A former leading jihadi ideologue and long-time colleague of al-Qaeda’s Dr. Ayman al-Zawahiri has published a new book that examines the future of the conflict in Afghanistan. Egyptian native Dr. Fadl (a.k.a. Sayyid Imam Abdulaziz al-Sharif) was a founder of the Egyptian Islamic Jihad organization (aljarida.com, November 27, 2007; see also Terrorism Monitor, December 10, 2007). After a falling out with al-Zawahiri in Pakistan, Dr. Fadl moved to Yemen, where he remained until he was deported to Egypt after 9/11 to begin a lifetime prison sentence. While in prison, Dr. Fadl published a seminal document on the re-examination of al-Qaeda’s global jihad, entitled Tarshid al-amal al-jihadi fi misr wa al-alam (Rationalizing the Jihadi Action in Egypt and the World). Known popularly as the “Revisions,” Dr. Fadl’s work became the first in a series of similar “revisions” to emerge from imprisoned militants in the Muslim world. Previously, Dr. Fadl had been best known as the author of an important jihadi manual, 1988’s Al-omda fi i’dad al-udda (The Master in Making Preparation [for Jihad]), which he initially published under the name Abdul Qadir bin Abdulaziz.

Dr. Fadl’s new book is entitled Future of the War between America and Taliban in Afghanistan and has been carried in excerpts by the pan-Arab daily al-Sharq al-Awsat. The new work is highly critical of Osama bin Laden, whom Dr. Fadl accuses of manipulating the Taliban in his own interest before 9/11, eventually causing their downfall through his treachery.

Nevertheless, Dr. Fadl predicts a Taliban victory in the present struggle to retake Afghanistan from Coalition forces and the corrupt government of President Hamid Karzai. The author offers 12 reasons why a Taliban victory is inevitable:

1. A successful jihad must be accompanied by a religious reform movement. The religious motivation of the Taliban (as opposed to tribal loyalties or the pursuit of wealth) meets this criterion.

2. The Taliban cause is just, as it seeks to repel foreign occupation. Dr. Fadl points to the examples of the American Revolution, French resistance to Vichy and Nazi rule and the anti-Japanese resistance movements in Asia during World War Two.

3. Cross-border tribal bonds with Pakistani Pashtun tribesmen are vital to the jihad’s success; “Loyalty of the Pashtu in Pakistan to the Pashtu in Afghanistan is stronger than their loyalty to their government in Islamabad.”

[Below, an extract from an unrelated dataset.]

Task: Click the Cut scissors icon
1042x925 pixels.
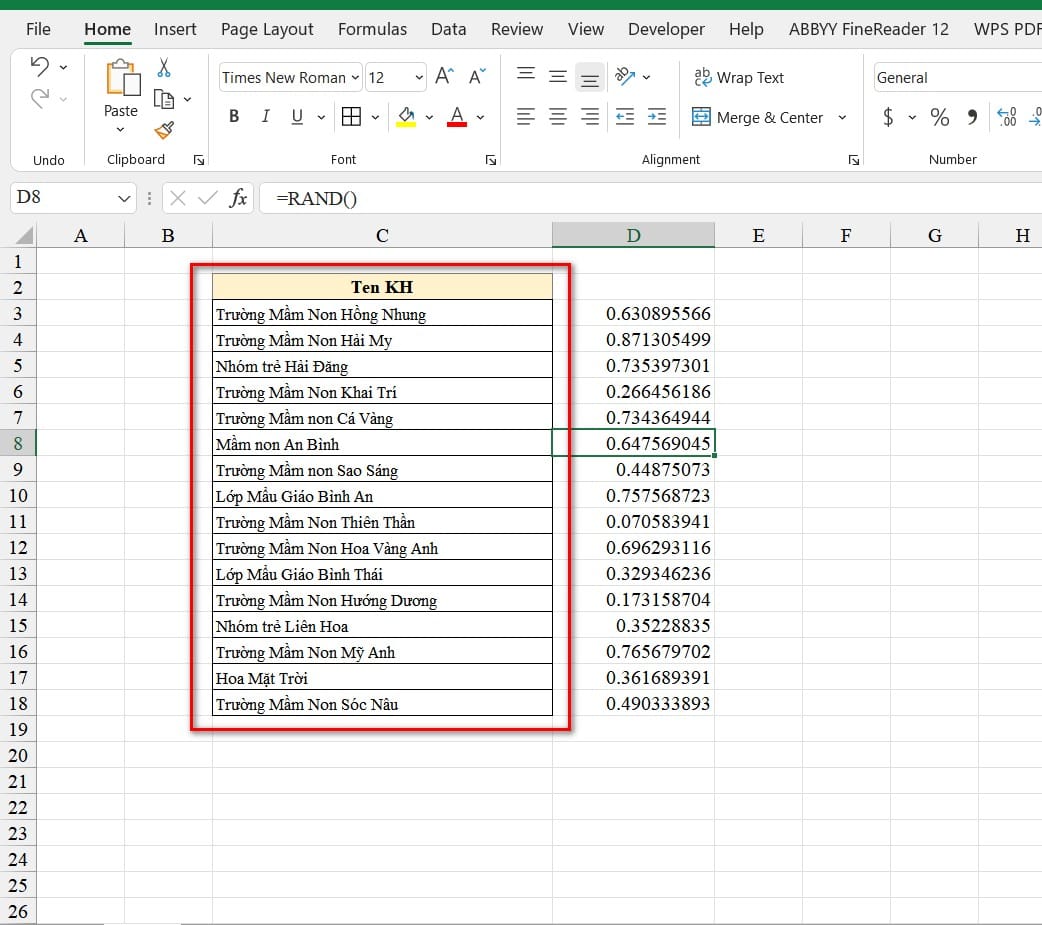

4. Jihad has popular support from the people of Afghanistan, who provide fighters with support, shelter and intelligence.

5. The nature of the terrain in Afghanistan and the inaccessibility of Taliban refugees make it eminently suitable for guerrilla warfare; “He who fights geography is a loser.”

6. The backwardness of Afghanistan favors the success of jihad. The Russian experience proved that even a scorched-earth policy has little effect on people who are tolerant, patient and have little to lose in the first place. There is little in the way of cultural establishments to be destroyed – Afghanistan’s monuments are its mountains and “even atomic bombs do not affect them.”

7. As the battlefield widens beyond the Taliban strongholds in the south, occupation forces must face increasing financial and personnel losses.

8. Both time and the capacity to endure losses are on the side of the Taliban, who “do not have a ceiling to their losses, especially with regard to lives…”

9. Suicide operations make up for the shortage of modern weapons.

10. After three decades of nearly continuous warfare, Taliban fighters and leaders have the necessary experience to prevail against the occupation.

11. History is also on the Taliban’s side. Despite being world powers, both the British Empire and the Soviet Union failed to conquer Afghanistan.

12. Pakistan’s support of the Taliban provides the necessary third-party refuge and supplies to any successful guerrilla struggle.